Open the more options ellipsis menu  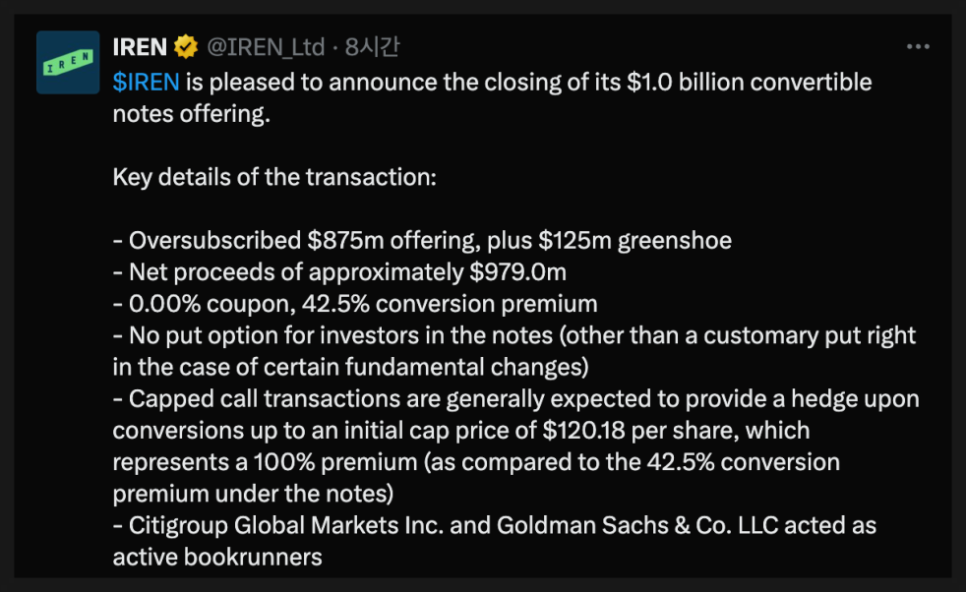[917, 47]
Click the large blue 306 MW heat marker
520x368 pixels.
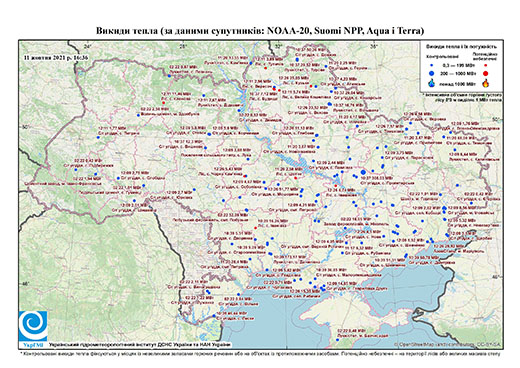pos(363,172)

#####

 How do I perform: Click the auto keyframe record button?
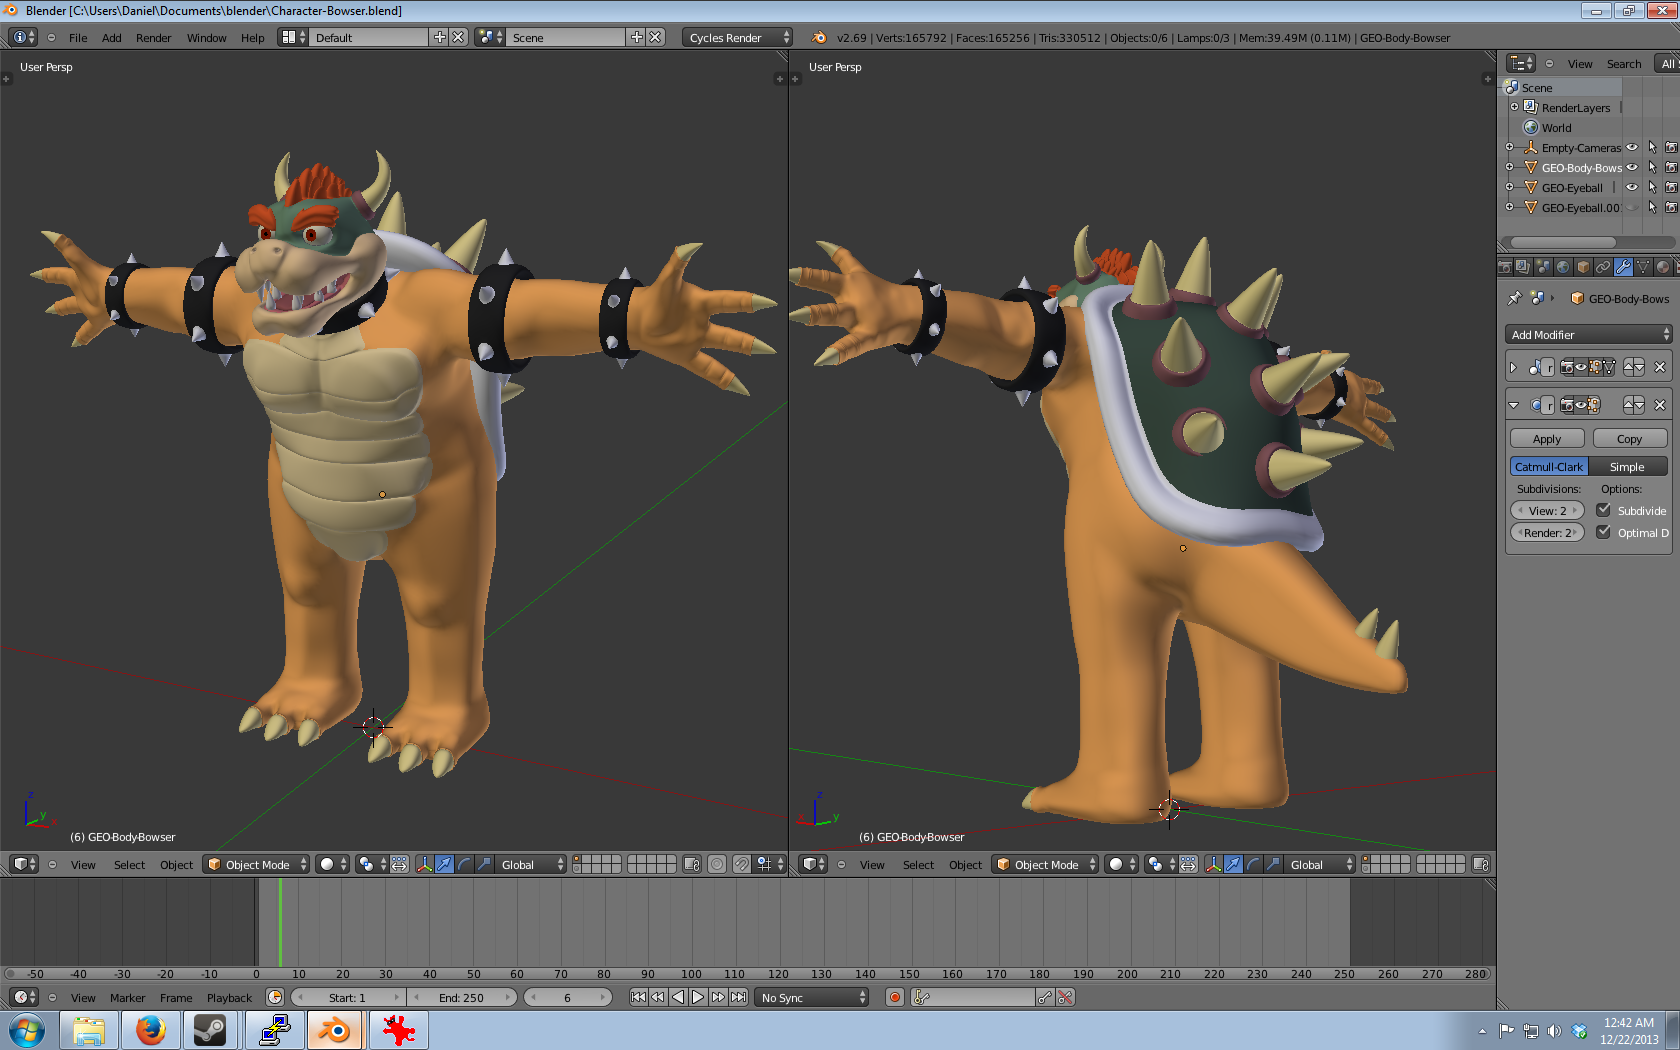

#####

● EXERCISE REQUIREMENTS
One number is the whole answer: how many lines in the records contain "Click".

● RESULT FOR THIS TASK
2